I would caution against using a db backup as a development artifact, most CI best practices suggest that you manage the schema, procedures, triggers, and views as first class development artifacts. The side effects is that you can take this one step further and use them to build a new database whenever you want, ideally you also have some data that can be pushed into the database.

Here is a cliff notes version to get your feet wet, but there is lots out there in this space: http://www.infoq.com/news/2008/02/versioning_databases_series

I like some of the ideas that Scott Ambler has here as well, the site is good but the book is surprisingly deep for such a difficult set of problems. http://www.agiledata.org/ http://www.amazon.com/exec/obidos/ASIN/0321293533/ambysoftinc

Red Gate is a quite robust solution and it works out of the box. But the best thing is that you can integrate it with your continuous integration process. I use it with Msbuild and Hudson. quickly explaining how it works: http://blog.vincentbrouillet.com/post/2011/02/10/Database-schema-synchronisation-with-RedGate

if you need to know more about this, feel free to ask

The Red Gate approach using SQL Source Control and the SQL Compare Pro command line is detailed with code samples here: http://downloads.red-gate.com/HelpPDF/ContinuousIntegrationForDatabasesUsingRedGateSQLTools.pdf

Troy Hunt wrote an article on Simple Talk entitled "Continuous Integration for SQL Server Databases": http://www.simple-talk.com/content/article.aspx?article=1247

Have you looked at FluentMigrator? The default download includes Nant scripts that would be easy to add in to a CI. Free, open source and easy to use. Works for a wide variety of databases.

The latest version (5.0) of DB Ghost doesn't suffer from the "non ASCII character" problem (it just means that the file is UTF8 encoded) and it should be able to do exactly what you need.

Also, the tools can actually be used standalone to perform the various functions (scripting, building, comparing, upgrading and packaging) if you want, it's just that using them all together provides a full end-to-end process thus making the overall value greater than the sum of it's parts.

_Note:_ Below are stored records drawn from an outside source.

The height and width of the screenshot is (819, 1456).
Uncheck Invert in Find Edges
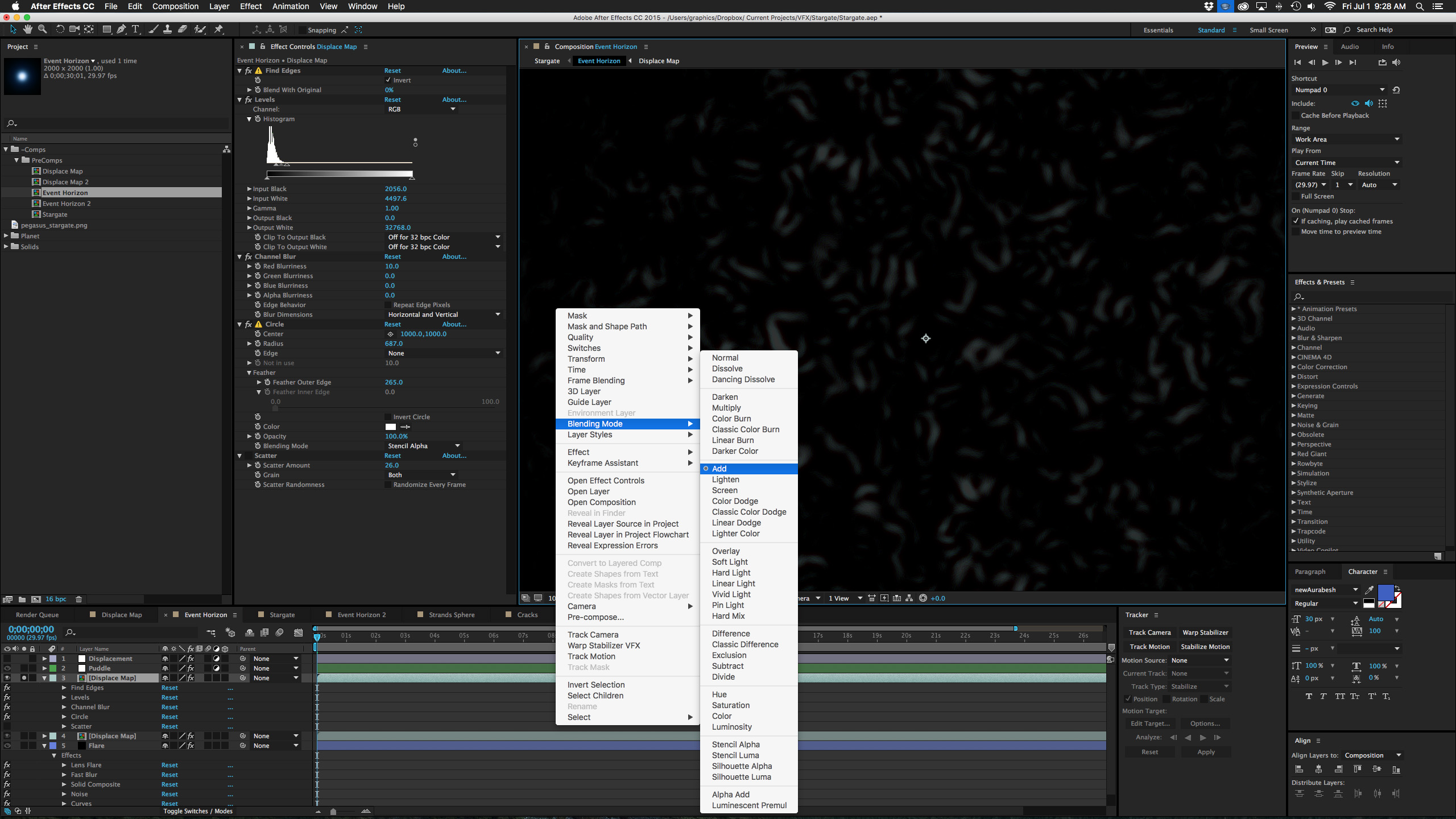coord(388,80)
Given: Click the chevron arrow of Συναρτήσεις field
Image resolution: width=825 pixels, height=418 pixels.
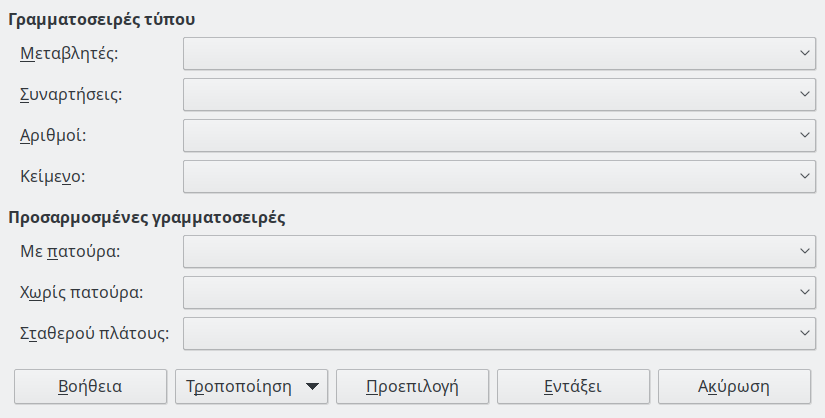Looking at the screenshot, I should [806, 94].
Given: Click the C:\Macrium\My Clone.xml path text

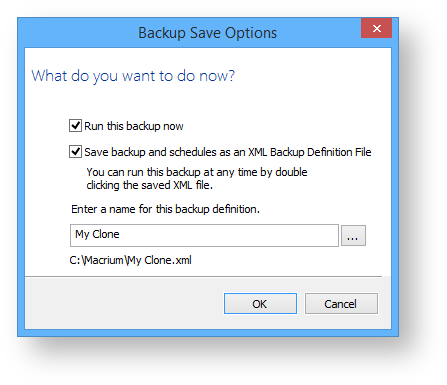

In essence, to make changes to the schema you update individual object creation scripts and per-table insert scripts (for reference data) that are held under source control just like you were developing a “day one” greenfield database. The DB Ghost tools are used to enable the whole thing by building these scripts into a brand new database (using continuous integration if required) and then comparing and upgrading a target database, which can be a copy of the production database. This process produces a delta script which can be used on the real production database during go-live.

You can even produce a Visual Studio database project and add it into any solutions you currently have.

Malc

I know this post is old, but we have a new solution that takes the following approach:

  1. Developers script individual SQL changes and commit them to source control.
  2. Our program (OneScript) pulls the change script files from source control, filters and sorts them, and generates a single release script file.
  3. That release script file is then applied to a database to do a release.

Our home page here explains this process in more detail and has a link to an example that does these steps automatically from a Subversion hook. So soon after a commit, the developer receives an email saying if the release was successful or had errors. The PowerScript code is included.

Disclaimer -I'm working at the company that makes OneScript.